11
«Ещё увидимся…»
Отправляя на проповедь своих уже слегка оперившихся «младенцев», Учитель соединил их в самые, казалось бы, неподходящие пары, разведя и родство и симпатии, и, вдобавок, не связал никакими сроками. К тому времени эти «дети» настолько привыкли к возможности невозможного, что никто даже не ахнул, когда все пары вернулись в Капернаум с разных сторон в один вечер и почти одновременно, а Рабби словно поджидал их прямо на Дамасской дороге. За ними сорвались с мест толпы недослушавших, не поспевших к исцелению, и просто привлечённых слухами, так что утро обещало проповедникам обильное продолжение. Тем большее, что возник жгучий интерес — увидать Учителя, именем которого гласно действовали успешные ученики.
Со Встречающим были Магдалина, Вифанские сёстры и решительная Иоанна, услыхавшая Учителя впервые на окраине Сепфориса и отославшая служанку в богатый дом мужа для заочного прощания.
Возбуждённые триумфаторы наперебой стали выяснять — кто быстрей изгонял, кто больше исцелил. Не давая диспуту разгореться, Учитель отправил всех на отдых и, пока не разошлись, сказал:
— С утра пораньше — все вместе на другой берег. В одной лодке. К вечеру вернёмся — ничего с собой не брать!
Как и предсказывал закат, утро вышло дивное. Туман над водой встречное солнце быстро разогнало, и вдалеке слева открылся весь северный берег, даже Вифсаида над самым дальним заливом слегка проглядывала.
Правда, отплыть тайно беглецам не удалось. Пришедшие вслед парным проповедникам переполненную лодку разглядели, и, судя по движению на берегу, сделали правильные выводы.

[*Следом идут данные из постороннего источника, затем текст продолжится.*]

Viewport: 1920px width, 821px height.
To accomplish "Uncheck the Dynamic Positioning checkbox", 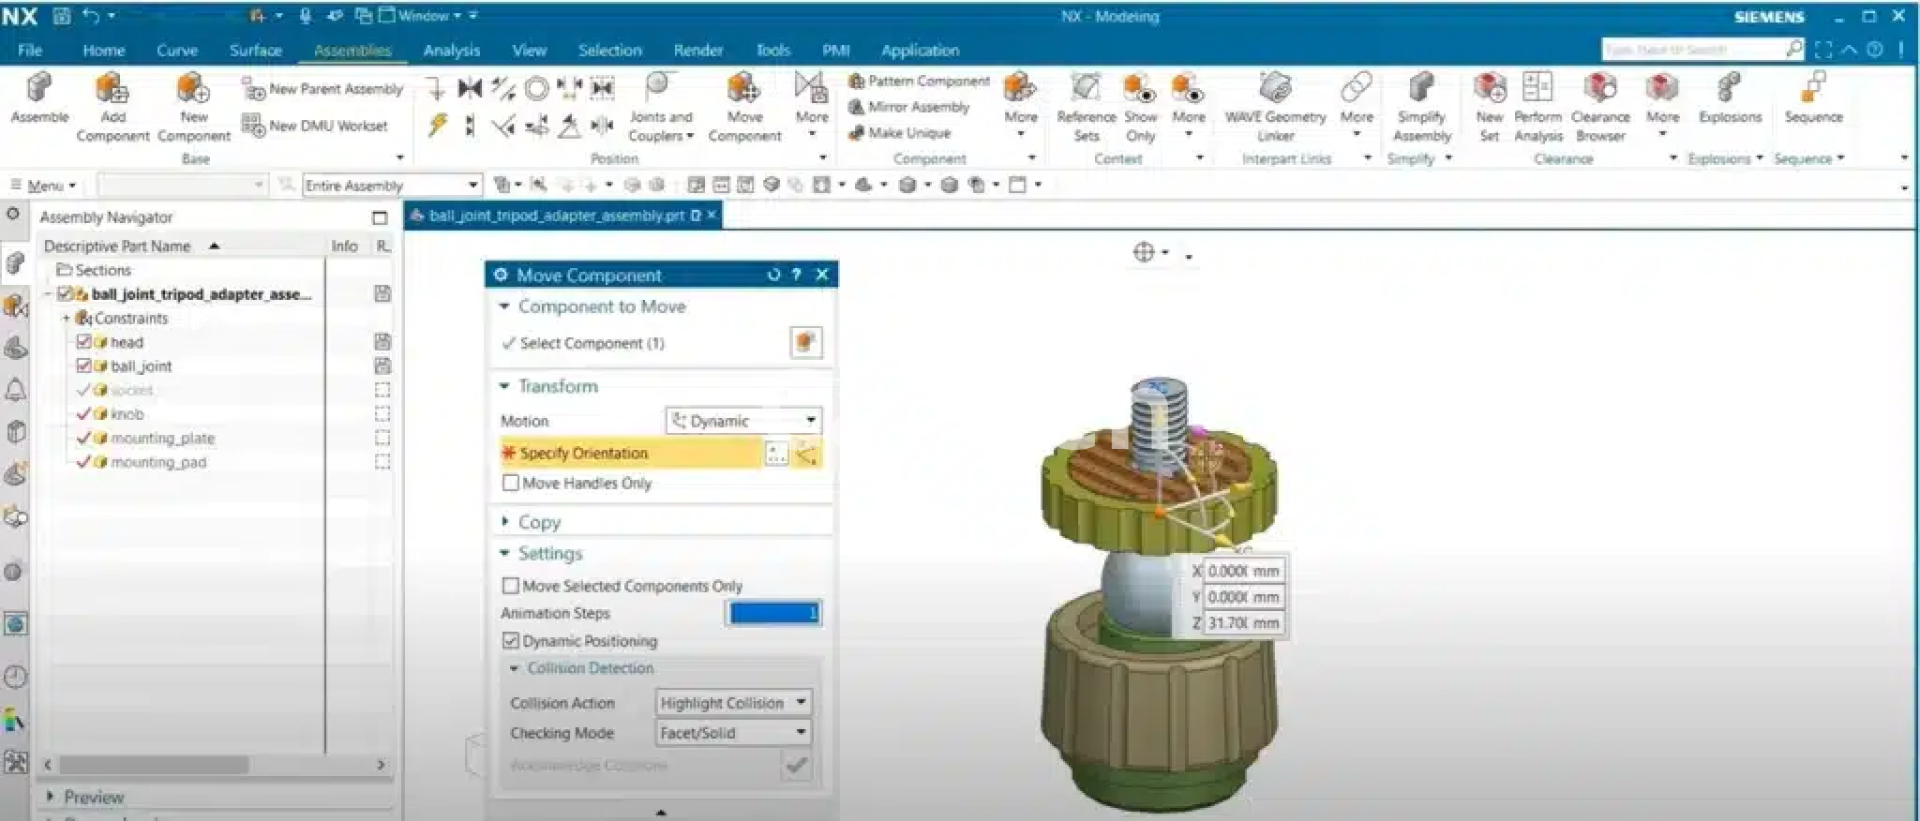I will tap(511, 641).
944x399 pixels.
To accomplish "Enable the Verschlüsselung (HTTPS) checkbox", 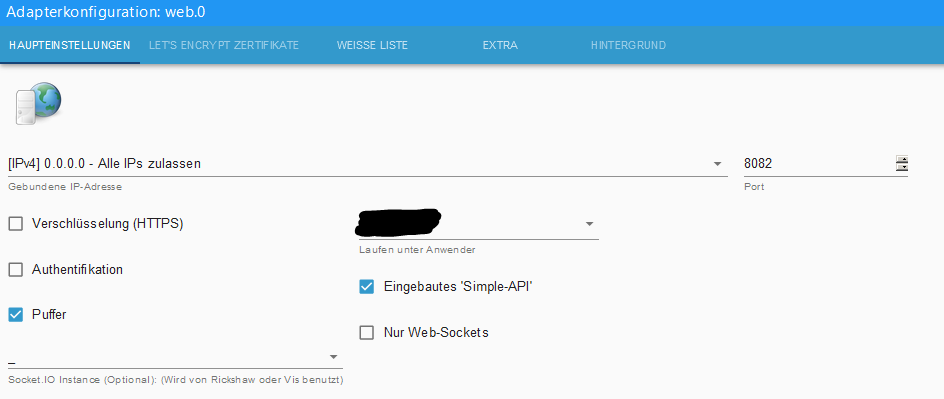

…При полном безветрии ленивые шлепки вёсел будто оттеняли колкий разговор. Поостывшие устрашители бесов отчитывались уже спокойнее, но подвигов никто не скрывал, и ревнивые переспрашивания возникали со всех сторон. Женщины слушали с особым вниманием, примеряя их действия на себя. Учитель не вмешивался, лишь выяснял у каждого, о чём и как он говорил… Ни один ничего не вспомнил. Пётр выудил из памяти только удивление: его напарник — тихий молчаливый Филипп — говорил так, как говорил разве что сам Учитель.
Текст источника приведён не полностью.